SPABBATS: A pathway-discovery method based on Boolean satisfiability that facilitates the characterization of suppressor mutants
1 Department of General Microbiology, Georg-August-University of Göttingen, Göttingen, Germany
2 Department of Clinical Neurophysiology, Georg-August-University of Göttingen, Göttingen, Germany
BMC Systems Biology 2011, 5:5 doi:10.1186/1752-0509-5-5Published: 11 January 2011
Several computational methods exist to suggest rational genetic interventions that improve the productivity of industrial strains. Nonetheless, these methods are less effective to predict possible genetic responses of the strain after the intervention.
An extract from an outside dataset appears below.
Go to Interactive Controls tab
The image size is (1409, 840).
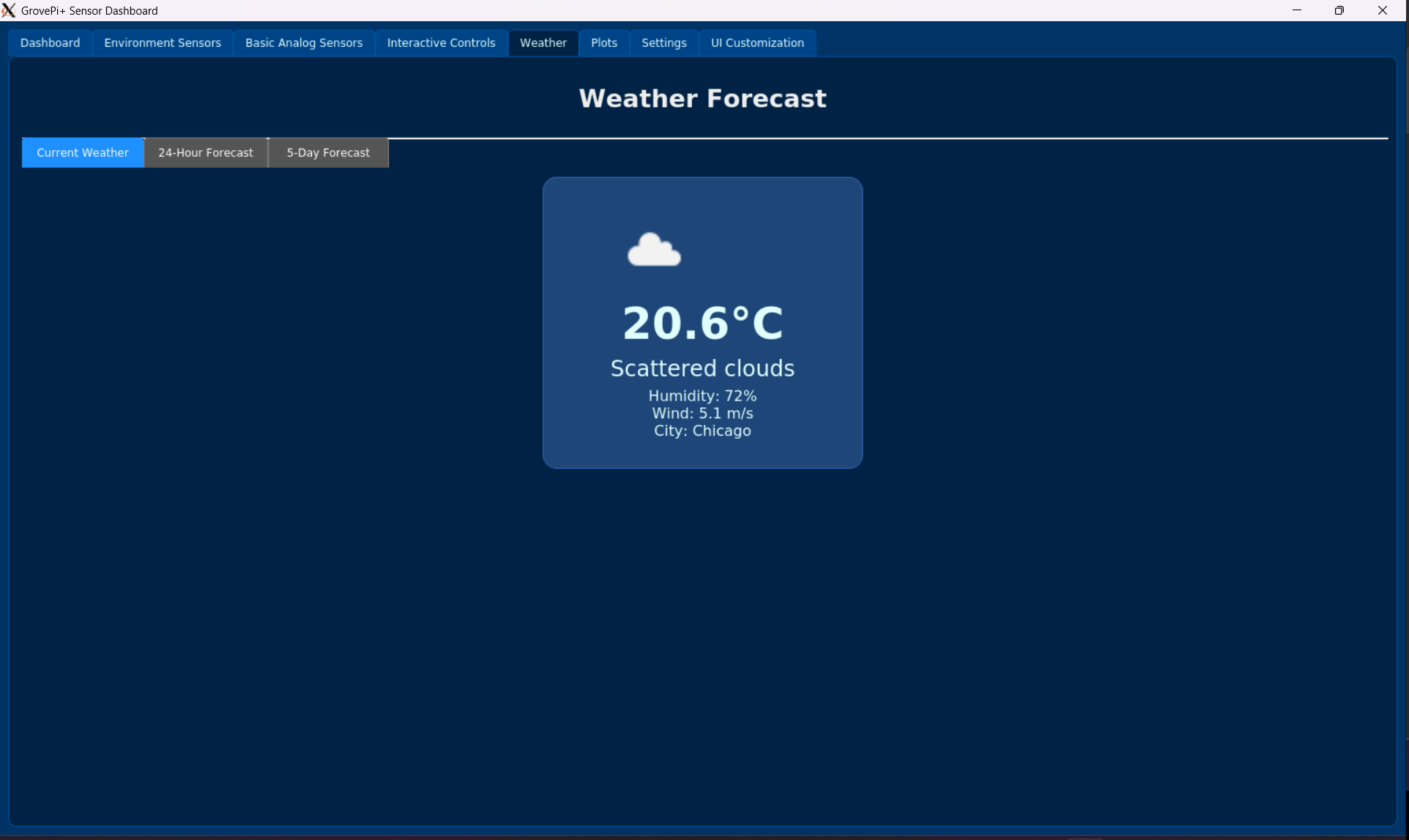pos(441,42)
This problem requires a better understanding of potential alternative metabolic and regulatory pathways able to counteract the targeted intervention.
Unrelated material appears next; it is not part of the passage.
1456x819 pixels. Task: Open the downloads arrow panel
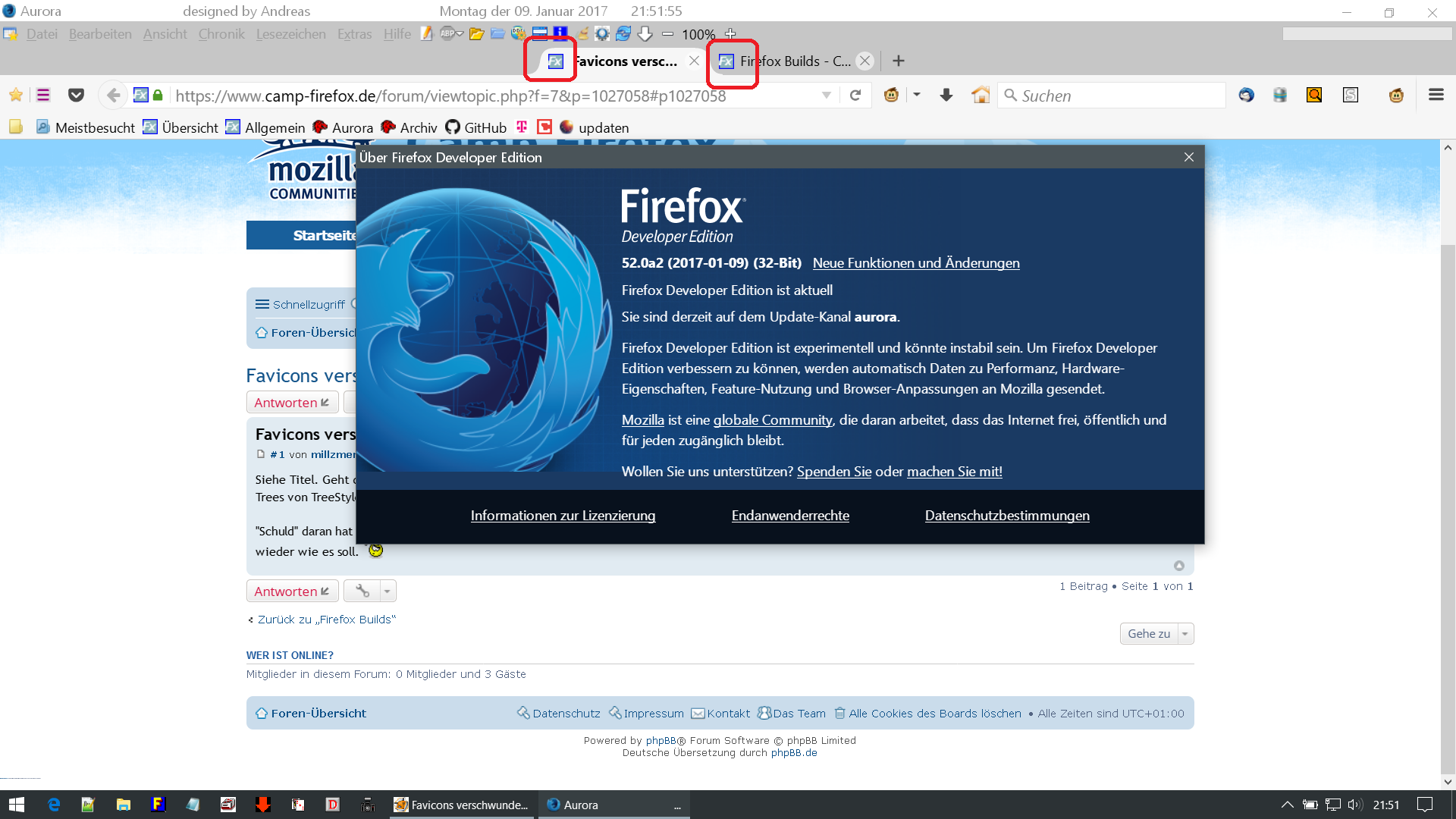946,96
Here we present SPABBATS, an algorithm based on Boolean satisfiability (SAT) that computes alternative metabolic pathways between input and output species in a reconstructed network. The pathways can be constructed iteratively in order of increasing complexity. SPABBATS allows the accumulation of intermediates in the pathways, which permits discovering pathways missed by most traditional pathway analysis methods. In addition, we provide a proof of concept experiment for the validity of the algorithm. We deleted the genes for the glutamate dehydrogenases of the Gram-positive bacterium Bacillus subtilis and isolated suppressor mutant strains able to grow on glutamate as single carbon source. Our SAT approach proposed candidate alternative pathways which were decisive to pinpoint the exact mutation of the suppressor strain.
SPABBATS is the first application of SAT techniques to metabolic problems. It is particularly useful for the characterization of metabolic suppressor mutants and can be used in a synthetic biology setting to design new pathways with specific input-output requirements.